▶ _EXERCISE REQUIREMENTS_
In the records below, repeat exactly the lines between the line holding "Image resolution: width=739" and the line holding "Where should I", inclusive, and drop the pictures.

▶ _DATA TO EXAMINE_
------------------------------------------------
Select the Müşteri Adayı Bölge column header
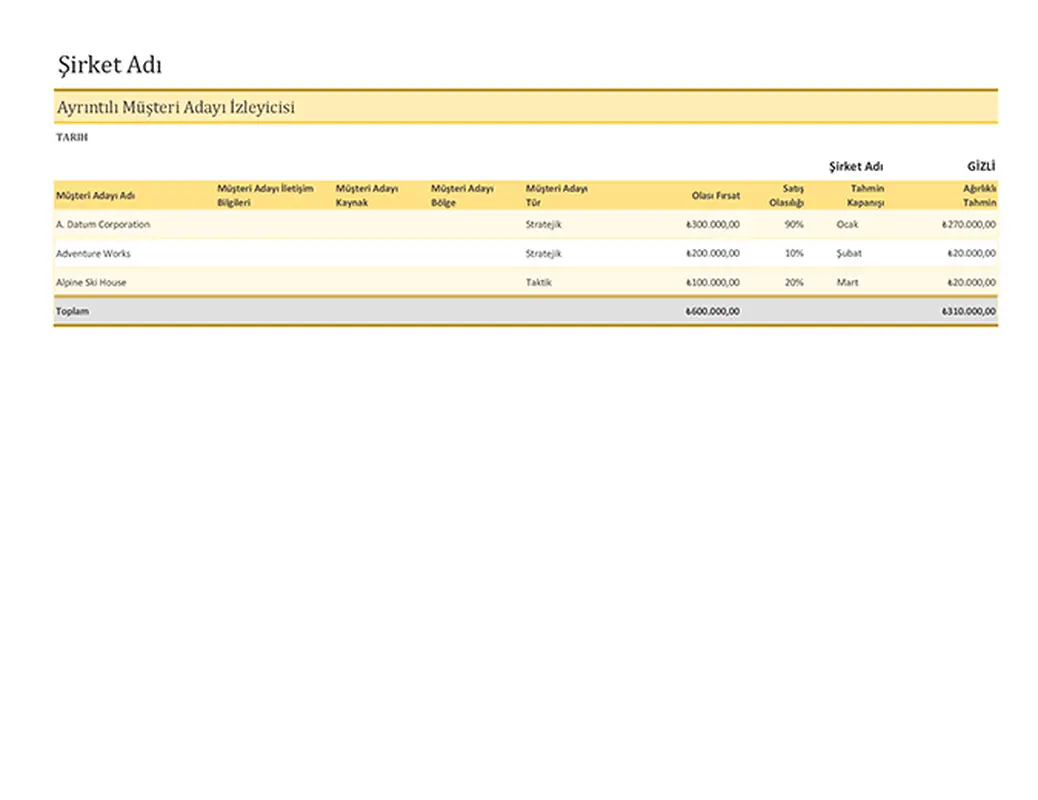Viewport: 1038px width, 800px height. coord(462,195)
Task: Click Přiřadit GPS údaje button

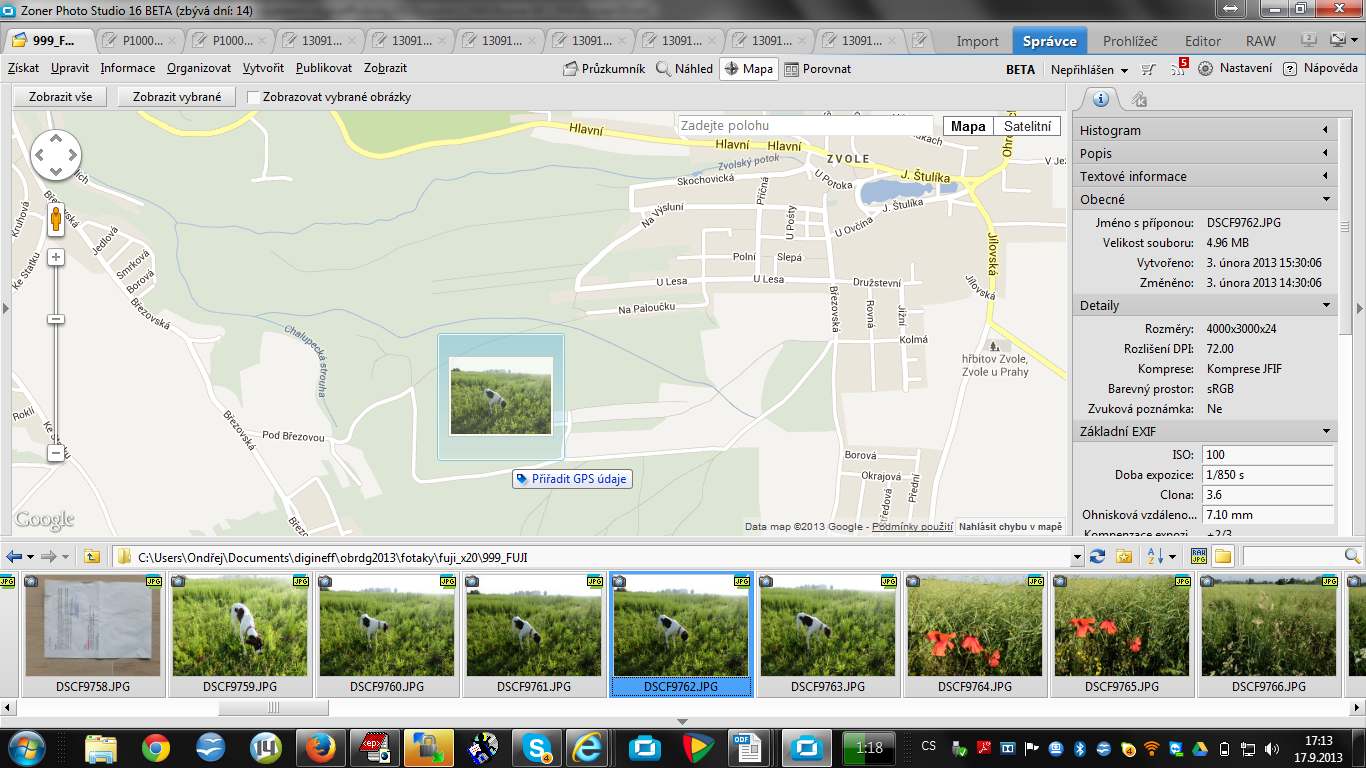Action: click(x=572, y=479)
------------------------------------------------
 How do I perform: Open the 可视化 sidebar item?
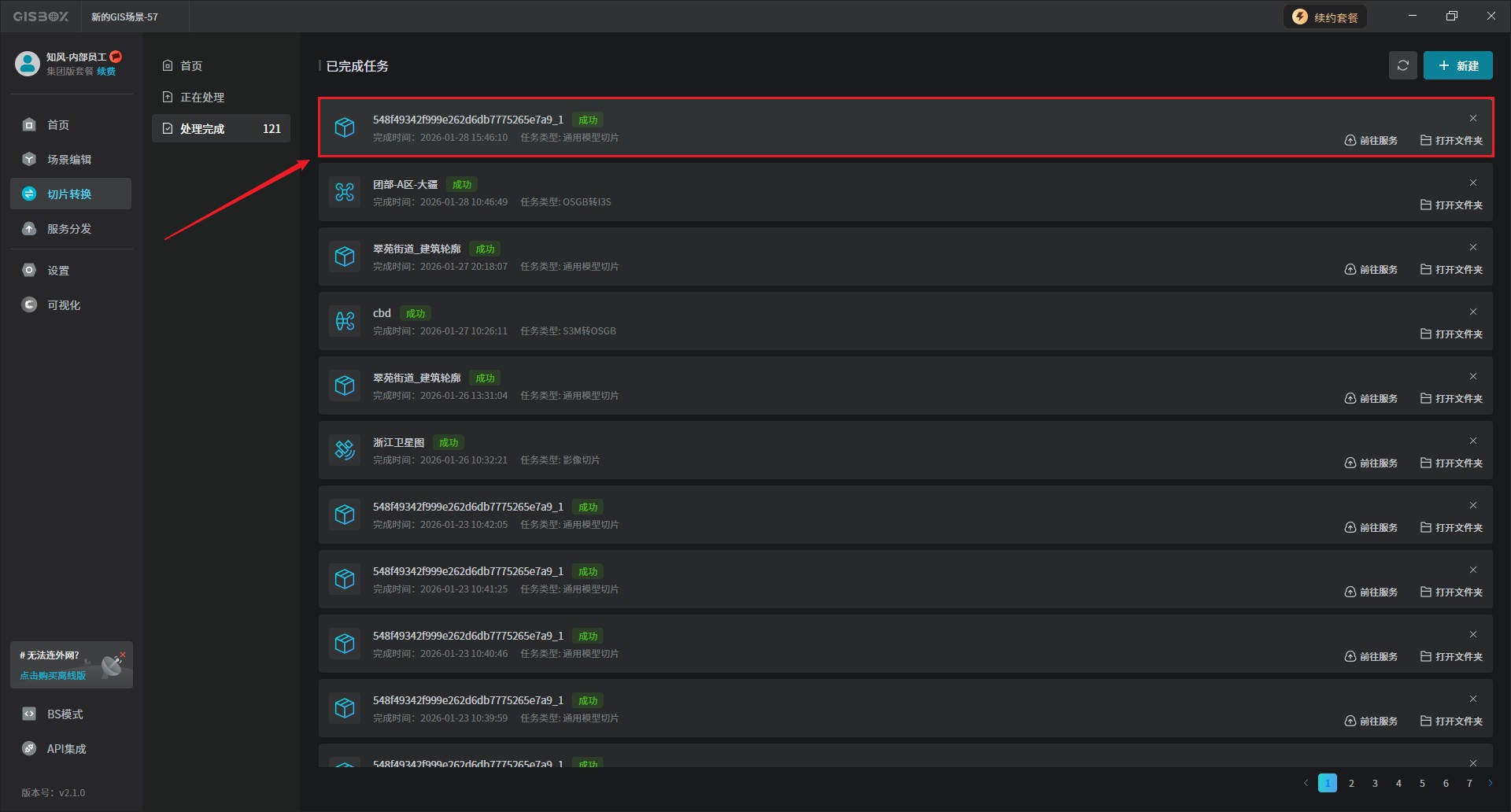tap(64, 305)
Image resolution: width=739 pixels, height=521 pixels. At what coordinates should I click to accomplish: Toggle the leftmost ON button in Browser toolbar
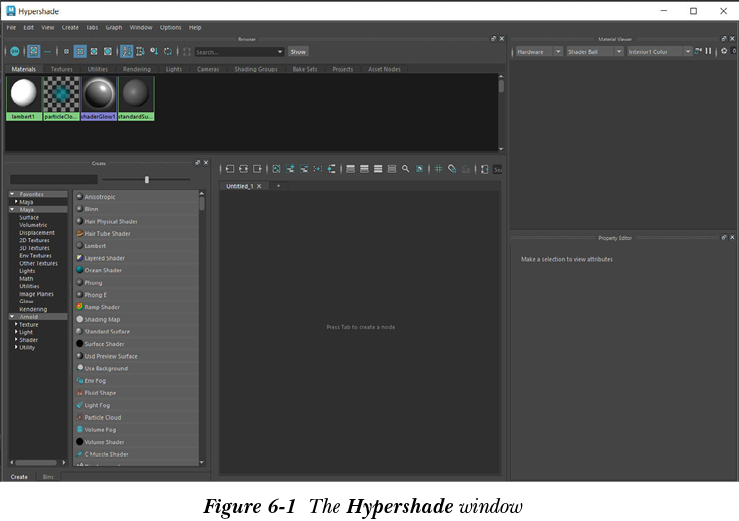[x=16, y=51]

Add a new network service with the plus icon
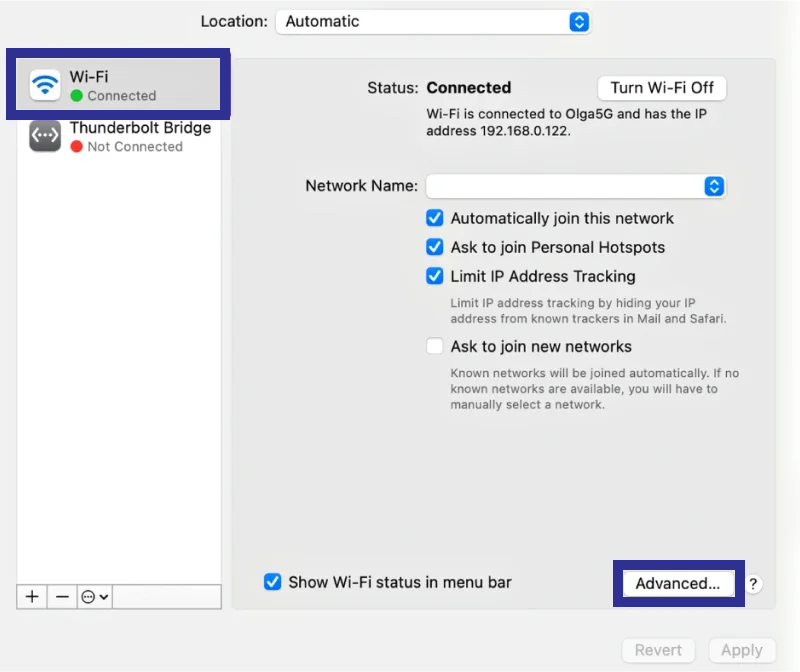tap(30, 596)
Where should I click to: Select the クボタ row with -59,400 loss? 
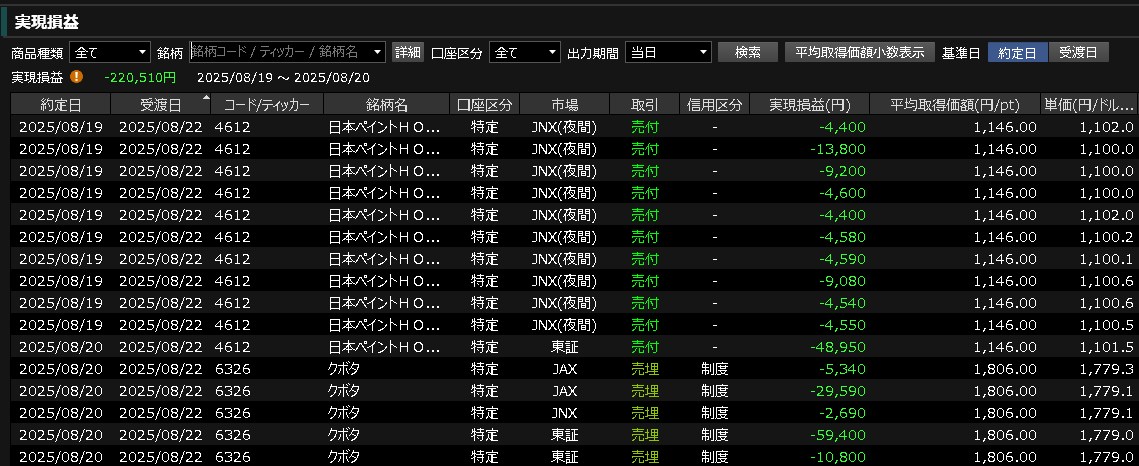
------------------------------------------------
▶ _OUTPUT_
Image resolution: width=739 pixels, height=521 pixels. At what coordinates should I click to accomplish: Toggle the leftmost ON button in Browser toolbar
[x=16, y=51]

Add a new network service with the plus icon
tap(30, 596)
Where should I click to: Select the クボタ row with -59,400 loss? 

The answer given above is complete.